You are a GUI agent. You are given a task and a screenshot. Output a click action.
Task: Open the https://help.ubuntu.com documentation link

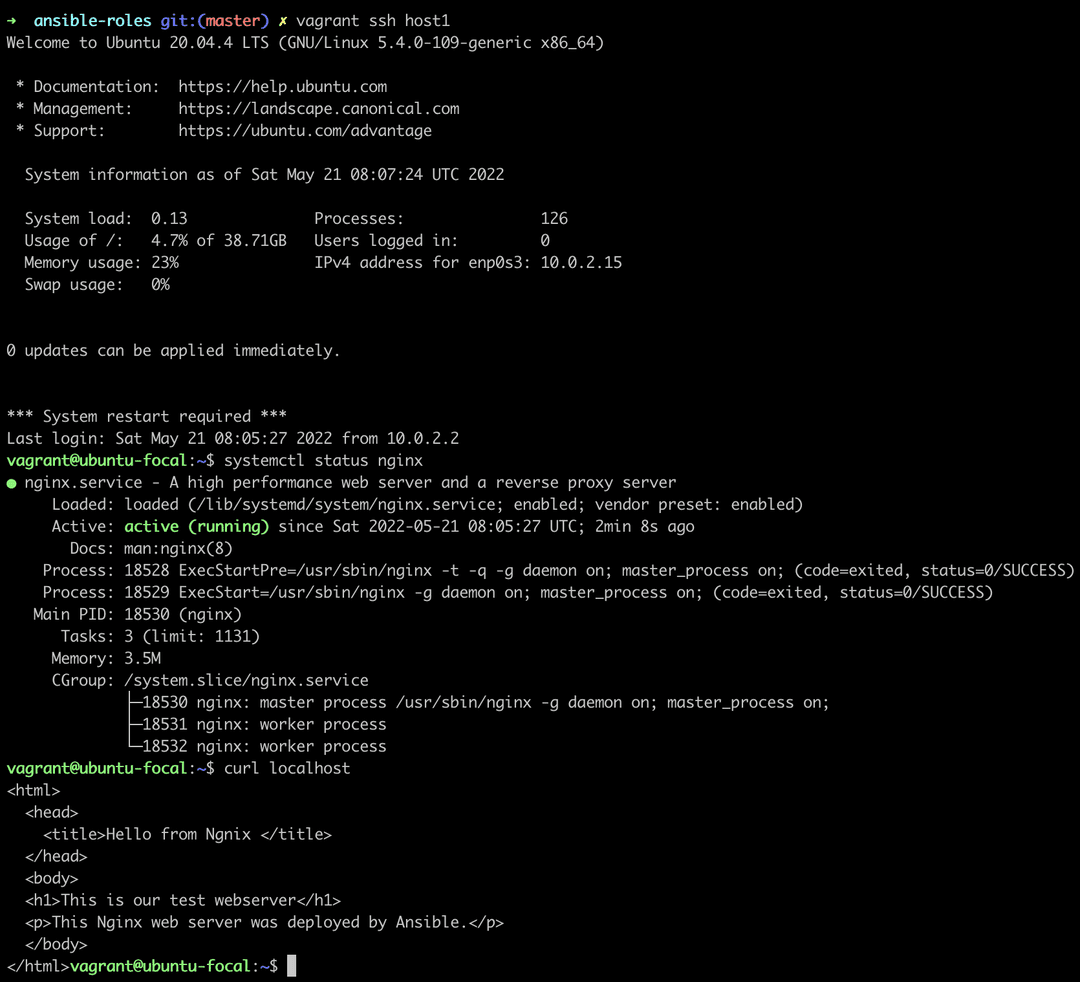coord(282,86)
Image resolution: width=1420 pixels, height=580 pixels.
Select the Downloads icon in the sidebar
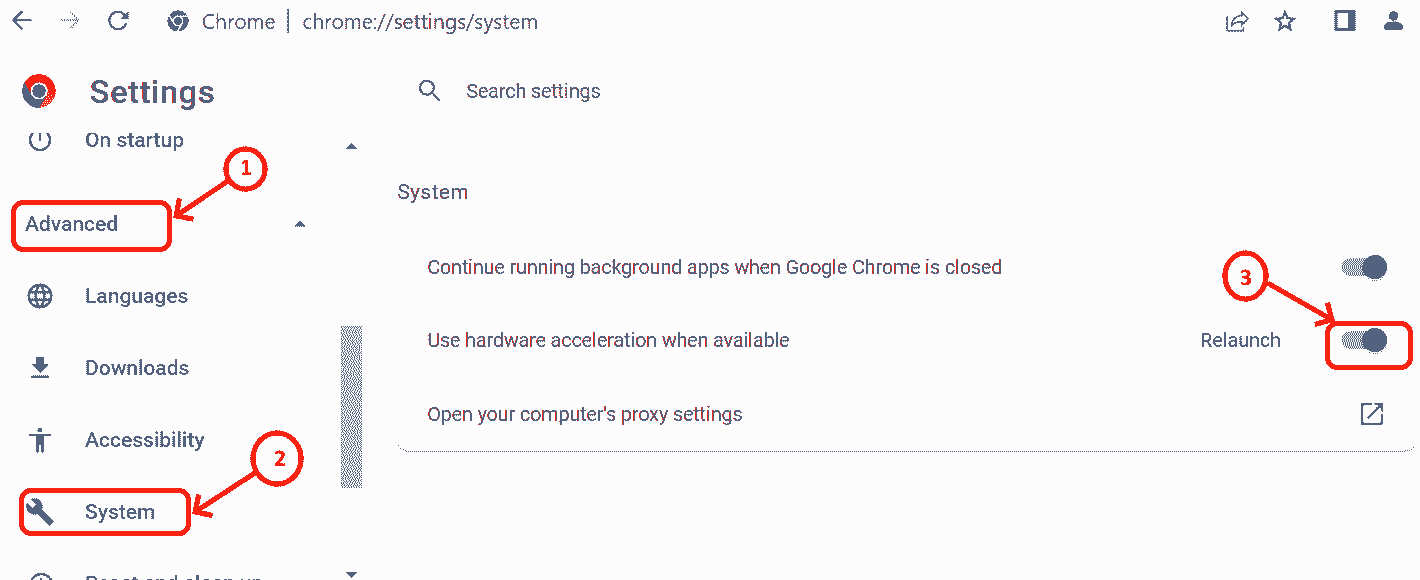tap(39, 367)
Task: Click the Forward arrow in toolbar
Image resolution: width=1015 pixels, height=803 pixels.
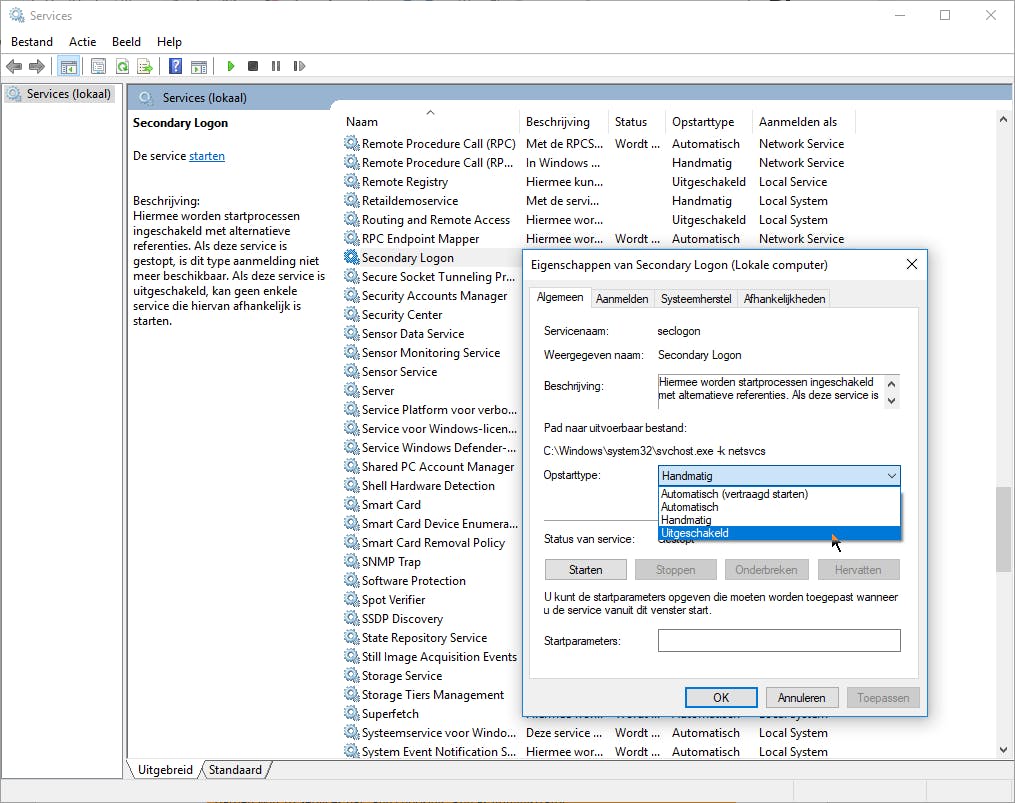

====

Task instructions: Please set down each line of the listing above word for word, skipping any pictures.

Written response:
You are a GUI agent. You are given a task and a screenshot. Output a click action.
Task: Open the https://help.ubuntu.com documentation link

coord(282,86)
Image resolution: width=1420 pixels, height=580 pixels.
Select the Downloads icon in the sidebar
tap(39, 367)
Task: Click the Forward arrow in toolbar
Image resolution: width=1015 pixels, height=803 pixels.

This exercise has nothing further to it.